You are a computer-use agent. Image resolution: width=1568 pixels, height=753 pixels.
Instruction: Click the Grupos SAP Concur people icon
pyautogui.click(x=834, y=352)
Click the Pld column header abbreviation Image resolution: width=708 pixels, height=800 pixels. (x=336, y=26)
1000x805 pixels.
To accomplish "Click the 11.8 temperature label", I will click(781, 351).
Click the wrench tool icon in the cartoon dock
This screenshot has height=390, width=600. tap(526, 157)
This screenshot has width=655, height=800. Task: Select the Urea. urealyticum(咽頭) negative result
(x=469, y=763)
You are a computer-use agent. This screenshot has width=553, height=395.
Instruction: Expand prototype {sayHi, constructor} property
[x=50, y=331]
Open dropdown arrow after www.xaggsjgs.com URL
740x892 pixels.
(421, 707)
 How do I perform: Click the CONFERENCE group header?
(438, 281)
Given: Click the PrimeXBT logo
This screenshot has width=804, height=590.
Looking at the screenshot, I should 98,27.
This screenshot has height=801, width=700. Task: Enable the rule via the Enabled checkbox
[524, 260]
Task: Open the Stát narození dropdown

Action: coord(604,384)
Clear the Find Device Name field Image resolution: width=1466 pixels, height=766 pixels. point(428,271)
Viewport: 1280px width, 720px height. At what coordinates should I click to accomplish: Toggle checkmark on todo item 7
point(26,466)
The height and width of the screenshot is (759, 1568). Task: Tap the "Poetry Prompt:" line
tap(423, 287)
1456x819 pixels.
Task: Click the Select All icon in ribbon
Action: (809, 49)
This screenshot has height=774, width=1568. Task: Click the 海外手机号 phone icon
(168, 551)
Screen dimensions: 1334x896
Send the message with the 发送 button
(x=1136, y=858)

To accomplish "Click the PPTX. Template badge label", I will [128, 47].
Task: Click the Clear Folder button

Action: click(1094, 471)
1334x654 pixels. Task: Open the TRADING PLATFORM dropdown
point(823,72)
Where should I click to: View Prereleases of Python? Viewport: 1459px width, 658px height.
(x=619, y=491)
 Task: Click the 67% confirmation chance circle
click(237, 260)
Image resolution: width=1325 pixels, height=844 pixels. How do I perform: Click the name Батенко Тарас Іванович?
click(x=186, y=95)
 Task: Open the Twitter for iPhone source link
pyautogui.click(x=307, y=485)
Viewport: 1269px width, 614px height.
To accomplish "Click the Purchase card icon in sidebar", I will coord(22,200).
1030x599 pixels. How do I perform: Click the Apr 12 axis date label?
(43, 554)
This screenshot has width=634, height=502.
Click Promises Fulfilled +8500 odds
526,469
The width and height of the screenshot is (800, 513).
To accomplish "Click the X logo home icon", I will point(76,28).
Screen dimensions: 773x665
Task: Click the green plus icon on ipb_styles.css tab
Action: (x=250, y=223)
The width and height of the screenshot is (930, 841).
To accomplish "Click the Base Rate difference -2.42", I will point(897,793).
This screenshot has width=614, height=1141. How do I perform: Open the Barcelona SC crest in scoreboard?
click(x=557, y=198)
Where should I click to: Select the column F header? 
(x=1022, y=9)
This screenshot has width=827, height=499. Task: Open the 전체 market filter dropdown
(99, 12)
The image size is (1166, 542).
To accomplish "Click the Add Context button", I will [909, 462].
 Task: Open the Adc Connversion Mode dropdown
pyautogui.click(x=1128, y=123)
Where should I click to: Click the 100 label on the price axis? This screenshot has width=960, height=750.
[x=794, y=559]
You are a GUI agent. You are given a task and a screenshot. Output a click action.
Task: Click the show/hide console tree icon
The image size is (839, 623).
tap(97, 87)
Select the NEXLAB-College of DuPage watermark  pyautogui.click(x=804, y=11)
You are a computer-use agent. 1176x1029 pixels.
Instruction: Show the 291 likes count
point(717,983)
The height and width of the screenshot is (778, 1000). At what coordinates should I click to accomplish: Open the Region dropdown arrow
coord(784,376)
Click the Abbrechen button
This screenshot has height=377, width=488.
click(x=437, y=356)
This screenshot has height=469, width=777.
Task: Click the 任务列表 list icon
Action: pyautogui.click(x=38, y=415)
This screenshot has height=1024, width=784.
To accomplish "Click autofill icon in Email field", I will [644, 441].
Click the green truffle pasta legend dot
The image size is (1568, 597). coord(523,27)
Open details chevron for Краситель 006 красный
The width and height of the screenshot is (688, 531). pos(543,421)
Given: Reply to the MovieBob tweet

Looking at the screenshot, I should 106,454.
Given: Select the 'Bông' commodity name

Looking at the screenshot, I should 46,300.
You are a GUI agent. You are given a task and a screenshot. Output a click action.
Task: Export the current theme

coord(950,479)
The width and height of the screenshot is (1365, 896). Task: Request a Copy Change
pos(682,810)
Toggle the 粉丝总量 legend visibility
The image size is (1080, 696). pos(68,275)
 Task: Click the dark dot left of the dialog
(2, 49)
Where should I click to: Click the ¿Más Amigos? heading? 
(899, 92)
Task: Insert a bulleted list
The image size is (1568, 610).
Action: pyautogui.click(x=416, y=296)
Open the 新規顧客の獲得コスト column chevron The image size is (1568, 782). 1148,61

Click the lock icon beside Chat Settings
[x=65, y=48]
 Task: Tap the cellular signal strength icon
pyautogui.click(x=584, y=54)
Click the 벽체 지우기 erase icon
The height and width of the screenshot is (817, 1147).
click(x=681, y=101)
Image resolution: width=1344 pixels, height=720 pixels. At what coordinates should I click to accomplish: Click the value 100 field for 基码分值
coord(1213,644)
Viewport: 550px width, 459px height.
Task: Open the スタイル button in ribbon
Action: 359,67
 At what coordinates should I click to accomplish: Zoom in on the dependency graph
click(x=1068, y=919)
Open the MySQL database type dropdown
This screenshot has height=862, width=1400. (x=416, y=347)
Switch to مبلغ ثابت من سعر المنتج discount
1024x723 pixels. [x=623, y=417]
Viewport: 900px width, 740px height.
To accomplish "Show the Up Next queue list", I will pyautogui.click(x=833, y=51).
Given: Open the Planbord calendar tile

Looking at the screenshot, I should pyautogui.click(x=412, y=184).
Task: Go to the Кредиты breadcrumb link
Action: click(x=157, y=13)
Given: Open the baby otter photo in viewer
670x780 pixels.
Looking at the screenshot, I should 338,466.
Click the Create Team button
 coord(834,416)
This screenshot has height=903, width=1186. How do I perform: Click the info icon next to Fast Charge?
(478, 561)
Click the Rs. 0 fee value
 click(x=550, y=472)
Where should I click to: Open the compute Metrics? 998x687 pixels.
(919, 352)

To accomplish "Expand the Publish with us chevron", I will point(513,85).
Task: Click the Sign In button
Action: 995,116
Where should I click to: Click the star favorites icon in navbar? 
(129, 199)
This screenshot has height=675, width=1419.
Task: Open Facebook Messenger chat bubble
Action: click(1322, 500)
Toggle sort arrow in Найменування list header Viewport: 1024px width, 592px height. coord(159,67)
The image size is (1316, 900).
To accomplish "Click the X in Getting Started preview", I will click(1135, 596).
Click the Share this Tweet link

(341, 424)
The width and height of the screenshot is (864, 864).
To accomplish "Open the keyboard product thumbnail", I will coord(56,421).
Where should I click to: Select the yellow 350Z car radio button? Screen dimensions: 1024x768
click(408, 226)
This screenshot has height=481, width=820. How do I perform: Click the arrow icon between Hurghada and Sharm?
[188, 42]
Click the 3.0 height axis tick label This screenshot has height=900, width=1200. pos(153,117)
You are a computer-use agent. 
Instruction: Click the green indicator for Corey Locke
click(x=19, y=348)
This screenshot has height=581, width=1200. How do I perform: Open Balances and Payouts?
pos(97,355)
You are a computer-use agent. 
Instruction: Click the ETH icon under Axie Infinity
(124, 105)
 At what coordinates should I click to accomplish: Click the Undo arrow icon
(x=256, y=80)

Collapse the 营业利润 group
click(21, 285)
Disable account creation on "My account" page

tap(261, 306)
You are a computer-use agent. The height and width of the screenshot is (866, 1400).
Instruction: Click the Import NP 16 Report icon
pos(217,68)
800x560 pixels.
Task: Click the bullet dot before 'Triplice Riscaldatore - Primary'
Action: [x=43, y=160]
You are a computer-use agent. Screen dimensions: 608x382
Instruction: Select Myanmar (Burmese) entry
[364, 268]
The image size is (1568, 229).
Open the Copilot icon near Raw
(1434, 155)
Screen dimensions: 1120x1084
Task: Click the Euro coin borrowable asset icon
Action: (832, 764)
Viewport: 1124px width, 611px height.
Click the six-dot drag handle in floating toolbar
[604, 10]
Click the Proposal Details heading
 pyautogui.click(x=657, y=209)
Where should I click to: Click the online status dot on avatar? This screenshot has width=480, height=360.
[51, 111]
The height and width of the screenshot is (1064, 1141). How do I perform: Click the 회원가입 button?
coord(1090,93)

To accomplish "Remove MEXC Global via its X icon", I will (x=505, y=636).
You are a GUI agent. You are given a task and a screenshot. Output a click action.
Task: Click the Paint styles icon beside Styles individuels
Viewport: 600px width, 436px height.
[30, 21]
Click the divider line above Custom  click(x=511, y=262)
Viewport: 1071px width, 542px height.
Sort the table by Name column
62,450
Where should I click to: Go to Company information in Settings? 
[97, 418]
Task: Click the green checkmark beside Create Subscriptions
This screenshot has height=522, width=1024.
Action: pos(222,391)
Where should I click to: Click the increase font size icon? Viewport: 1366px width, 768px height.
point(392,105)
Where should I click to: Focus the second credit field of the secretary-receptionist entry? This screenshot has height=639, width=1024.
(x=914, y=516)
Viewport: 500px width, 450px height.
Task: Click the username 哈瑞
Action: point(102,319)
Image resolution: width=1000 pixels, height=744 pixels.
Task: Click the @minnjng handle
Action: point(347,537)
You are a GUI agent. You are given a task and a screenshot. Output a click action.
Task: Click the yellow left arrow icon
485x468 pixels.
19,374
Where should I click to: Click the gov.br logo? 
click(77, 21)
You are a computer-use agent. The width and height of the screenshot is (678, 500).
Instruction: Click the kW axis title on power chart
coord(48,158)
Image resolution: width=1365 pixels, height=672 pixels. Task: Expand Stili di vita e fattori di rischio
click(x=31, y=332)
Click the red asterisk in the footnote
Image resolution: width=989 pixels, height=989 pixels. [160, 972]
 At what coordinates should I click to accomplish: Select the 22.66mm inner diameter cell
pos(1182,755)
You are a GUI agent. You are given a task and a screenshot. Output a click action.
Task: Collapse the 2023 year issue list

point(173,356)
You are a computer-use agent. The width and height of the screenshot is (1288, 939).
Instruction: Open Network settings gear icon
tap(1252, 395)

###

### EXERCISE OBJECTIVE
Reproduce, with both ends included, the lines from the one holding "Image resolution: width=1365" to the end of the records above.

### SOLUTION
Image resolution: width=1365 pixels, height=672 pixels. Task: Expand Stili di vita e fattori di rischio
click(x=31, y=332)
Click the red asterisk in the footnote
Image resolution: width=989 pixels, height=989 pixels. [160, 972]
 At what coordinates should I click to accomplish: Select the 22.66mm inner diameter cell
pos(1182,755)
You are a GUI agent. You are given a task and a screenshot. Output a click action.
Task: Collapse the 2023 year issue list

point(173,356)
You are a computer-use agent. The width and height of the screenshot is (1288, 939).
Instruction: Open Network settings gear icon
tap(1252, 395)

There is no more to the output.